Below is my current docker-compose.yml, can you identify what is wrong?

version: "3.5"
services:
  rstudio:
    environment:
      - USER=maxence
      - PASSWORD=password
    image: "rocker/tidyverse:latest"
    build:
     context: ./
     dockerfile: Dockerfile
    volumes:
      - /home/ec2-user/R_and_Jupyter_scripts:/var/lib/docker/
    container_name: rstudio
    ports:
     - 8787:8787

  jupyter:
    image: 'jupyter/datascience-notebook:latest'
    ports:
     - 8888:8888
    volumes:
      - /home/ec2-user/R_and_Jupyter_scripts:/var/lib/docker/
    container_name: jupyter

Thanks a lot.


Solution

  • I don't have your Dockerfile and it looks like you're running an Amazon instance, so I can't reproduce this for certain but if I delete the Dockerfile part and make some other edits I can make something that works on my Ubuntu 18 machine.

    version: "3.5"
    services:
      rstudio:
        environment:
          - USER=maxence
          - PASSWORD=password
        image: "rocker/tidyverse:latest"
        volumes:
          - /tmp/R_and_Jupyter_scripts:/home/maxence/R_and_Jupyter_scripts
        container_name: rstudio
        ports:
          - 8787:8787
    
      jupyter:
        image: 'jupyter/datascience-notebook:latest'
        ports:
          - 8888:8888
        volumes:
          - /tmp/R_and_Jupyter_scripts:/home/jovyan/R_and_Jupyter_scripts
        working_dir: /home/jovyan/R_and_Jupyter_scripts
        container_name: jupyter
    

    I used /tmp/R_and_Jupyter_scripts as the location outside the containers.

    In Rstudio, /home/maxence is created because this corresponds to the USER that is specified and this will be the location that is shown when you log in. I then simply created a directory below this in the volume directive to be the location of the files outside the containers. When you log on to Rstudio, you will see a folder called R_and_Jupyter_scripts that you will be able to enter and create whatever you like (I thought working_dir would work but it always seems always to start in the home folder)

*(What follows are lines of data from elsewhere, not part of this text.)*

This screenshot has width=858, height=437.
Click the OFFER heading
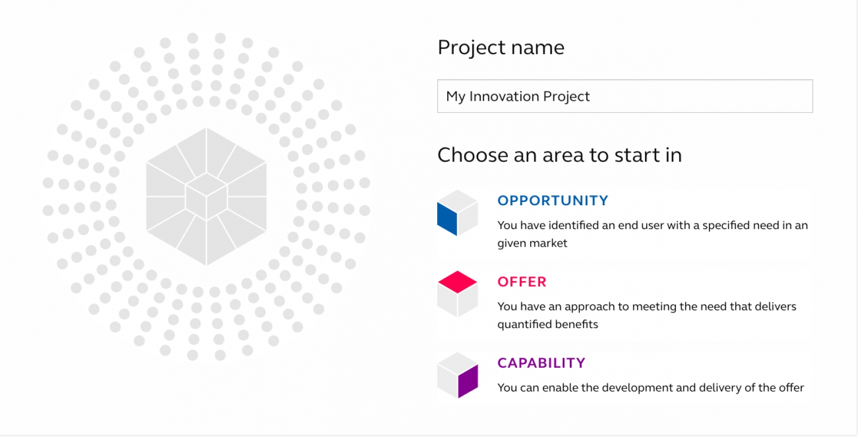tap(522, 282)
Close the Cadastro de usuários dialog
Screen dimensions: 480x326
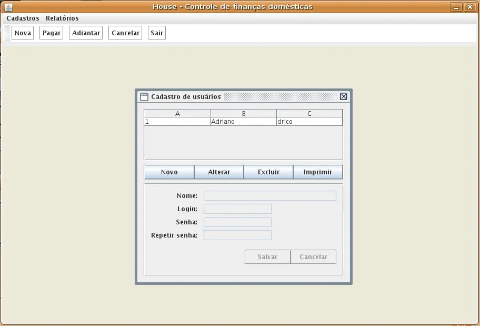tap(344, 96)
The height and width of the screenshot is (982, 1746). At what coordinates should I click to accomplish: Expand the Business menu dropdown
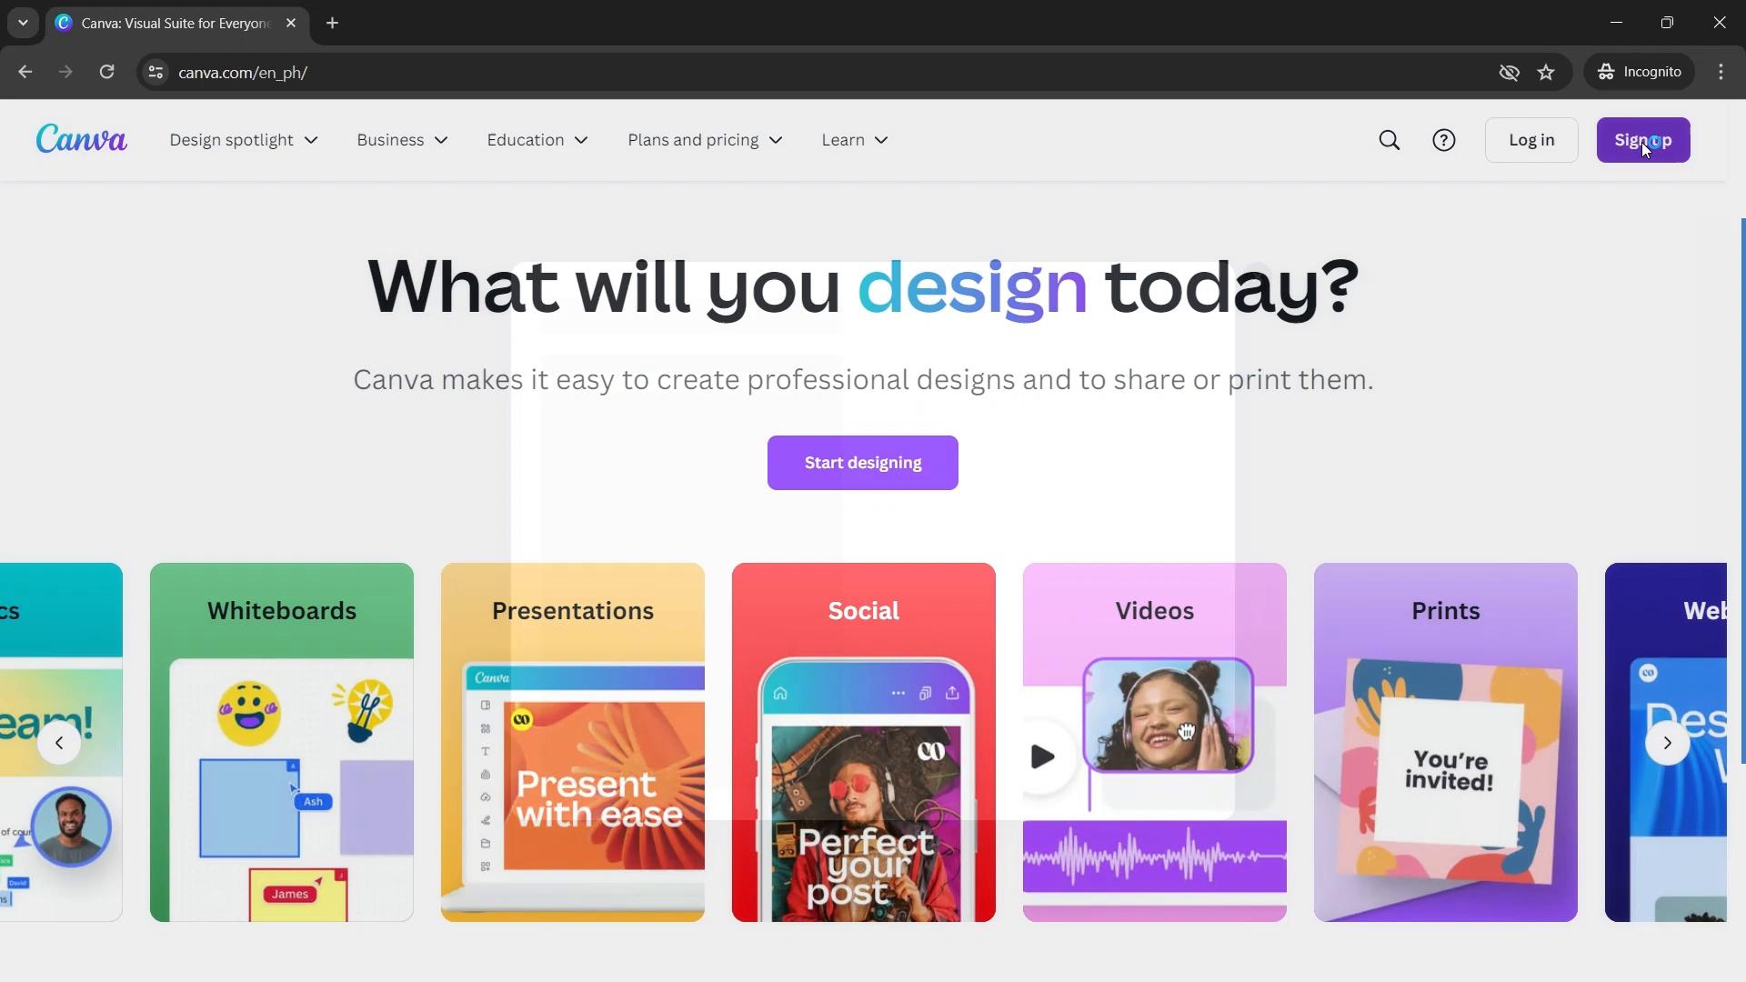[404, 139]
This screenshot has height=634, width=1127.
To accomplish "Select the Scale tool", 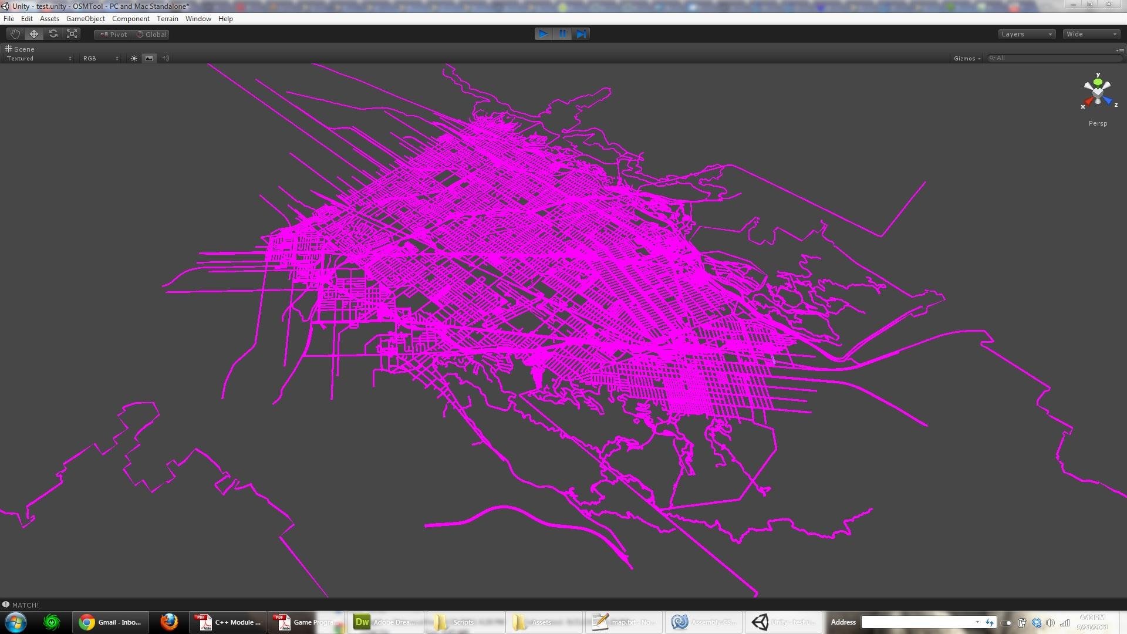I will [x=72, y=33].
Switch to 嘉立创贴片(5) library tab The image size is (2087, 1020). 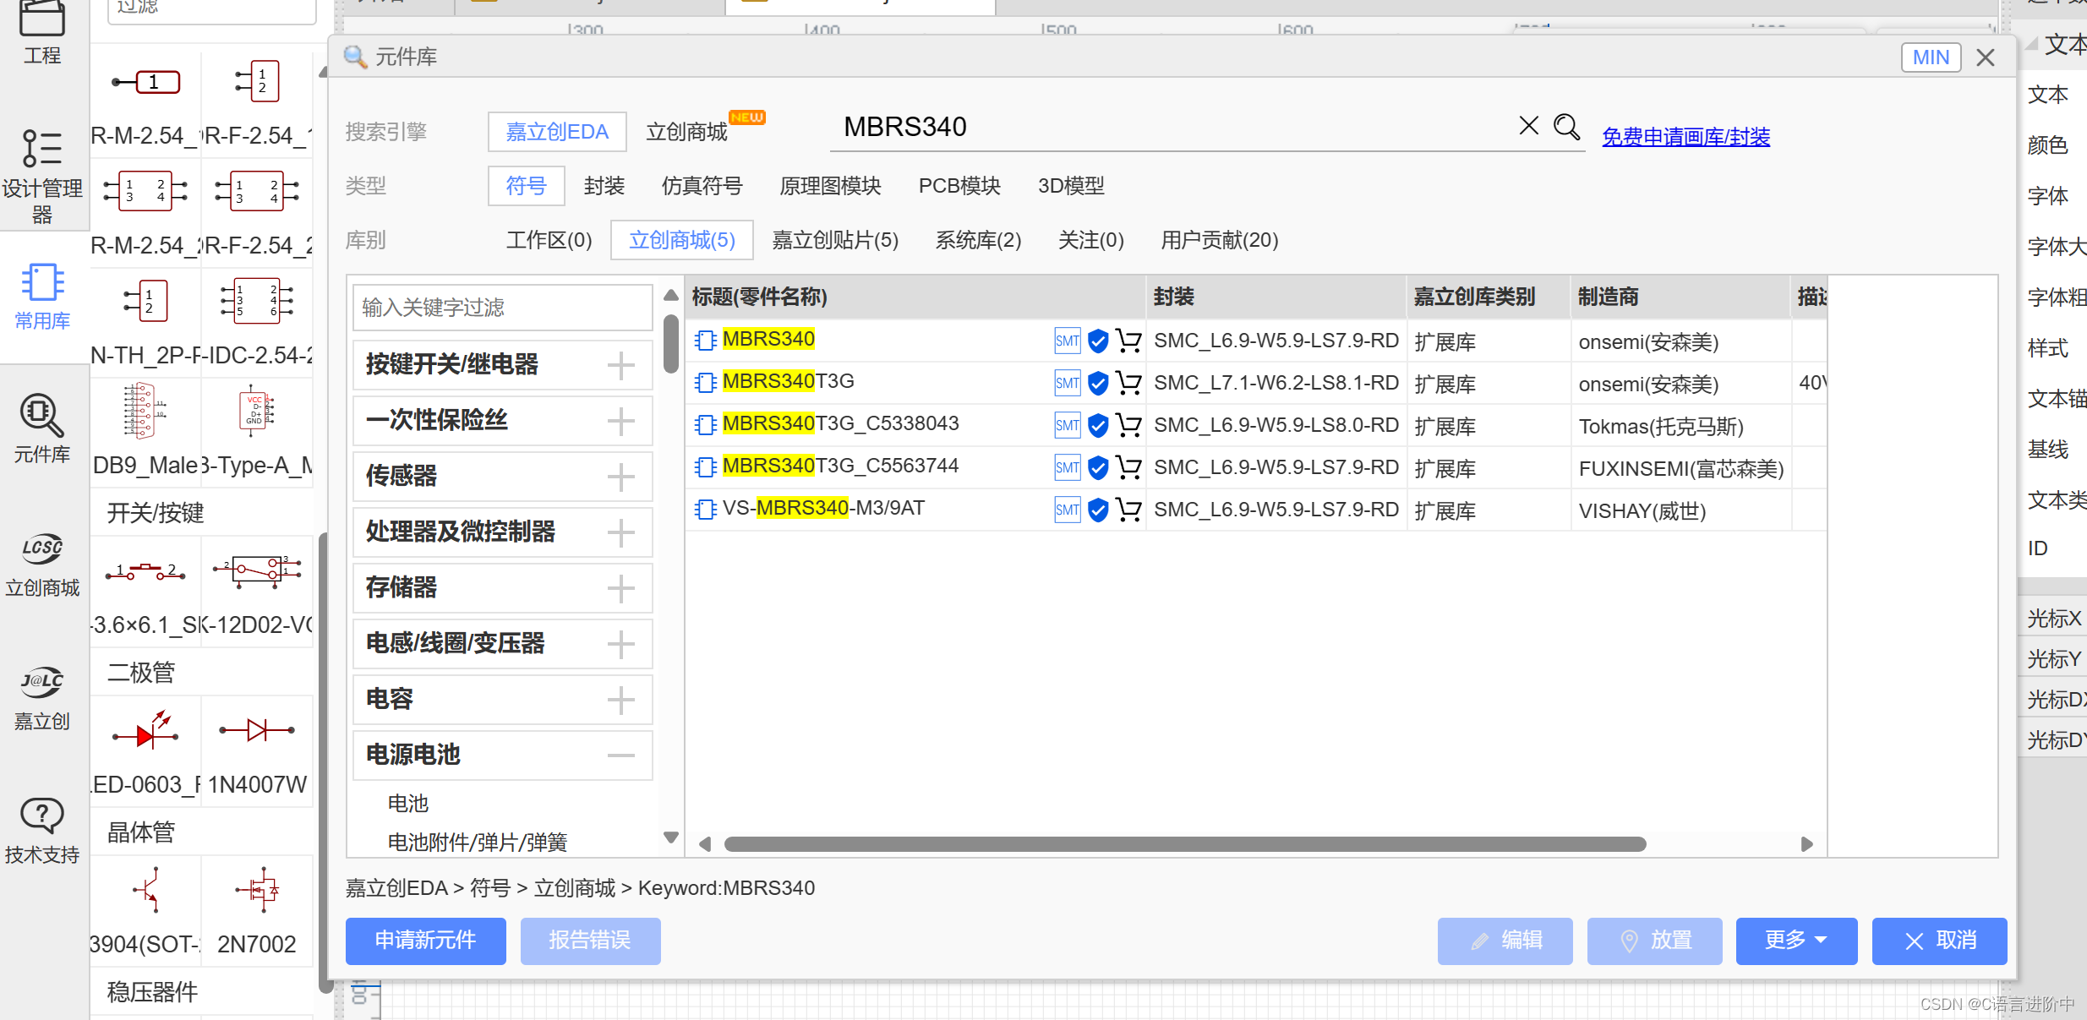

    In the Jupyter image you are using, the default user is jovyan so a folder /home/jovyan will be created automatically. I then use this in the volume and working_dir directives. The Jupyter container will use this working_dir when you log on.

    I tested it and read and write works in all 3 places.

    Using /var/lib/docker will create a volume correctly inside each container, the issue is that there is no way for either client to be able to set their location to it.